Once we get to week 7 and the week 2 price drops off and the week 7 price is included. What do you notice about those two prices? Well, week 2 is $12 and the week 7 price is $22. If you drop a 12 out of an average and replace it with a 22, the average is going to go up. So, by that logic, it should be answer B, it went up. But before we choose that, let’s just run the numbers quickly, just so we’re sure. So, the moving average that we had in week 7 was $19 and 80 cents. So, for week 6 it would be $12, plus $14, plus 20, plus 20, plus 23, that gives us $89. And then we divide that by five and that gives us $17 and 80 cents. So, it went from $17 and 80 cents in week six, up to $19 and 80 cents in week seven.

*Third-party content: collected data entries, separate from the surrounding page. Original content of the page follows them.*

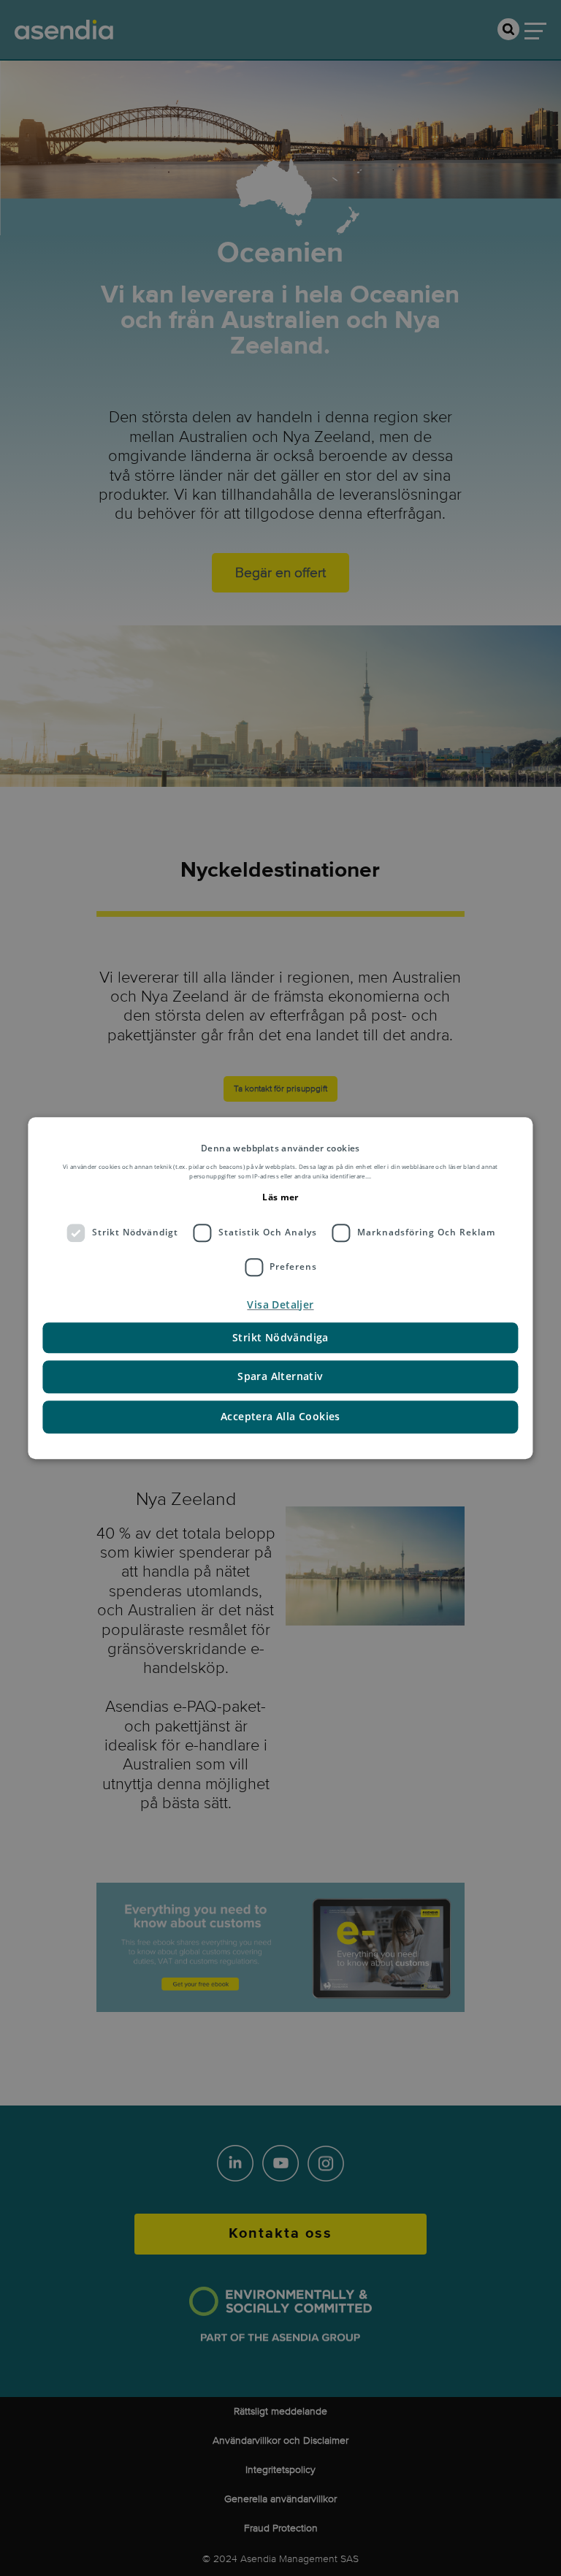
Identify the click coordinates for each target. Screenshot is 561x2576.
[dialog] (280, 1288)
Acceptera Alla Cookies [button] (280, 1416)
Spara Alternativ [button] (280, 1376)
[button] (280, 1304)
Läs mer (280, 1197)
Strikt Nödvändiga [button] (280, 1337)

Good enough for me. And let’s go ahead and choose answer B, and as expected we’re right. Perfect. So, to answer my original question, even though it’s counterintuitive at first glance, the moving average for a stock can go up even if the price goes down and vice versa. Again, it’s not the change from week six to seven, in our case, that matters. It’s the price that’s being added, as compared to the one that’s dropping off. If math isn’t your strong suit, I hope I’ve been able to set your mind about this course at ease, at least a little bit. Or at the very least help you understand moving averages a tiny bit better. Thanks for popping by the Coach’s Hangout everybody and good luck on your exams.